Saturday, June 12, 2004


I'm visiting my parents in Arkansas for the next week and a half. I promise to post when I can, but it won't be often.

The DC Pride Festival occurs this Sunday. Since I missed it last year, and will have to miss it this year, too, I'll just link to last year's post. It's slightly out of date: Thanks to the US Supreme Court, private, consensual sex is legal in Virginia -- though our sodomy law remains on the books "as a statement."

Of course, since the General Assembly can no longer stop us from screwing, they've gone after our constitutional right to private contract with the most violently anti-Gay law in the country. So though our situation has undoubtedly improved, it doesn't seem to have improved all that much. But that's another story.

Friday, June 11, 2004

What I Saw at the Revolution: Tales from the Funeral Line

Disclaimer: The names have been changed to protect the innocent.

On Wednesday night, Jim, James and I -- all free-market conservatives, and Gay as the proverbial goose -- decided to carpool to Washington so we could stand in line at the Capitol and view Reagan lying in state. Jim is a local Republican Party leader, and a staunch advocate of limited government; he calls James his "protege." James just turned eighteen, he's fresh out of high school, and he's libertarian to the core.

Of the three of us, I think James wanted most to see Reagan's casket. He's a fan of the '80s -- largely, I suspect, because he doesn't remember that much about the decade himself. Jim, of course, wanted to see the bit of world history firsthand; it was, as he said, "a once-in-a-lifetime event." At the time I didn't quite know why I decided to go up with them to see Reagan's casket, other than that I didn't want to be left behind.

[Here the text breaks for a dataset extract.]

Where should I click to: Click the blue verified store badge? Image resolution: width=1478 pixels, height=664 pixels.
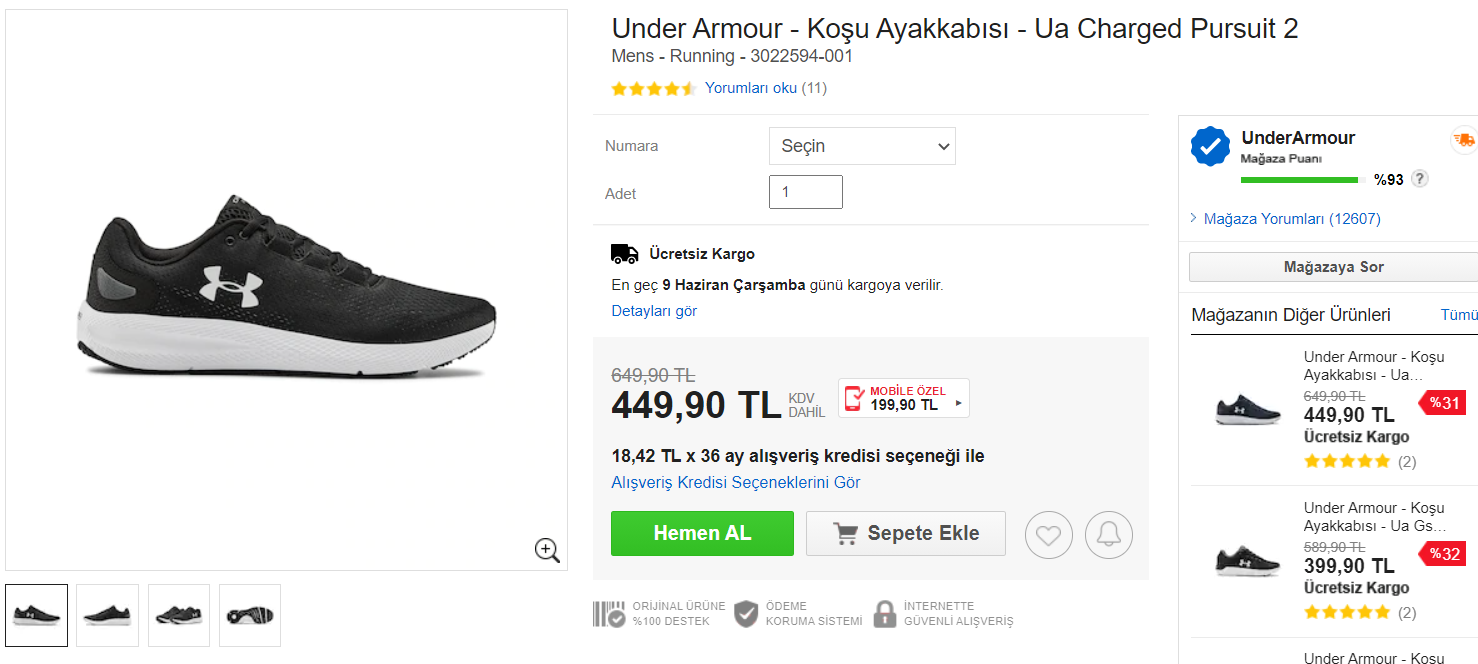(x=1210, y=147)
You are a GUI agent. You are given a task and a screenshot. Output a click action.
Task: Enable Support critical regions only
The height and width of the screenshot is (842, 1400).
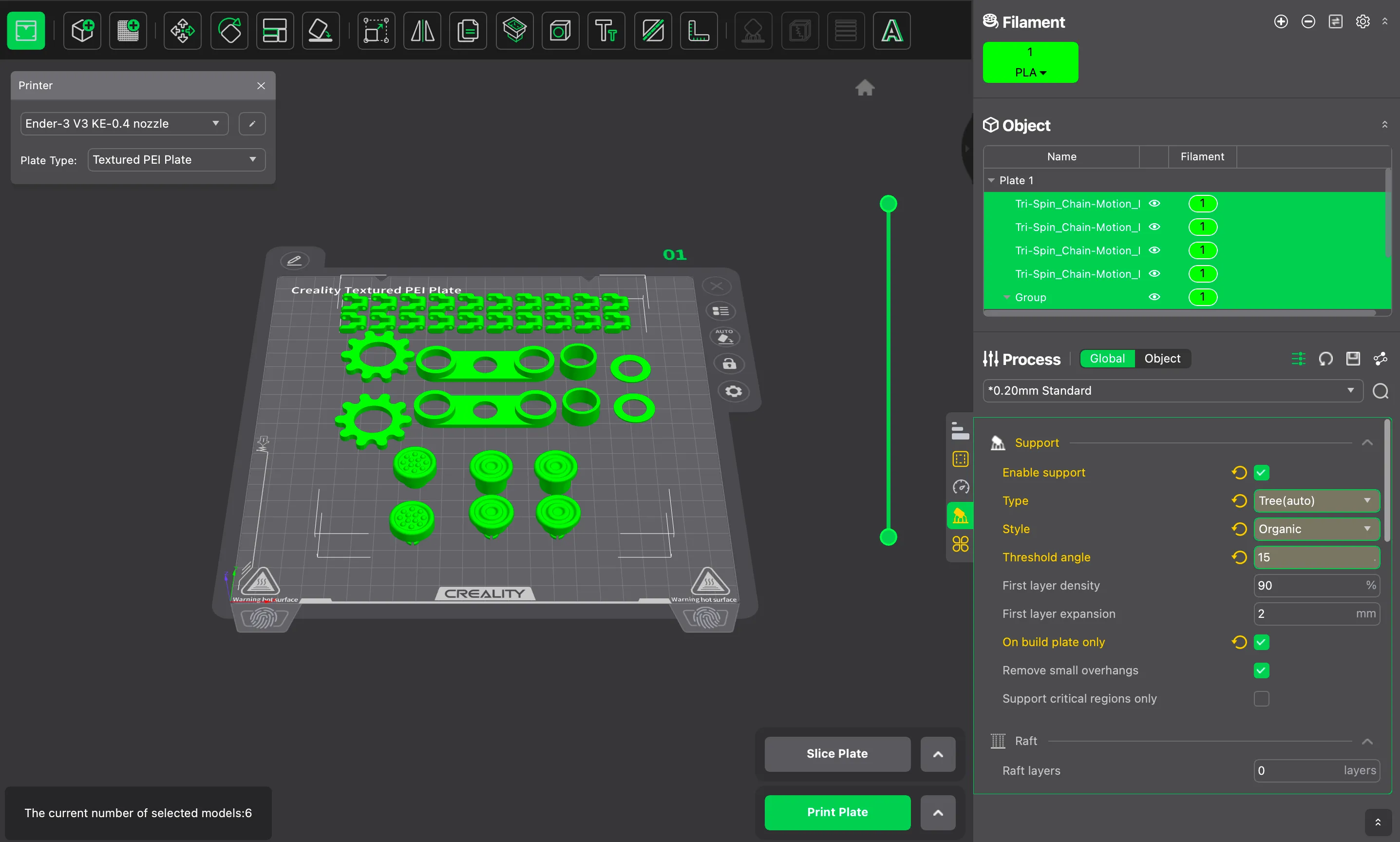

Before we arrived in D.C., Jim called a friend of his in DC, and we promised to meet him in Dupont Circle. The four of us dined al fresco at a small Italian restaurant just off Dupont Circle. Jim had a pork chop, I picked at a little spaghetti, and James ate kalamari with marinara sauce. Since Jim's friend was fasting (a quick detox diet before this weekend's Pride Festival), he watched us eat and greeted several passers-by. He had seen the procession to the Capitol -- very moving, he informed us -- and didn't intend to stand in line. By the time Jim, James and I arrived at the DC Mall, it was ten at night: We reached the Capitol shortly before eleven.

The waiting line was divided into several fenced-off section, through which people filed, back and forth, like tourists at Disneyland. Park Police referred to the sections as "holding pens." We began in the pen across the street from the Capitol, and after about an hour and a half of standing we made our way across the street and onto the grounds of the Capitol itself. Here was yet another "holding pen," naturally.

For Jim, the line was a bit like a reunion: Libertarians, free-market Republicans, Gay Republicans all had greetings for him. Meanwhile, James was not feeling well: The kalamari had given him a mild case of ptomaine, with much worse to come. We had been standing in line a little over two hours when James crumpled to the ground. He staggered out of line and lay under a nearby tree.

I figured that as long as James was lying down and Jim was holding our place in line, I could take a fast bathroom break. Because I had drunk several glasses of water at dinner, and downed bottle after bottle of water in line to keep from dehydrating, my bladder was on the verge of explosion. As I ran for the nearest port-a-john (roughly two blocks away), I thought about how people in the old Soviet Union would have to wait four or five hours to buy a loaf of bread. My friends and I had stood in line for only about half that time, and we were dropping like flies. How did the Soviets manage it? How did they keep from peeing, shitting, or wretching the whole time? Did they just go potty on the street, with everyone watching them? Did they wear diapers?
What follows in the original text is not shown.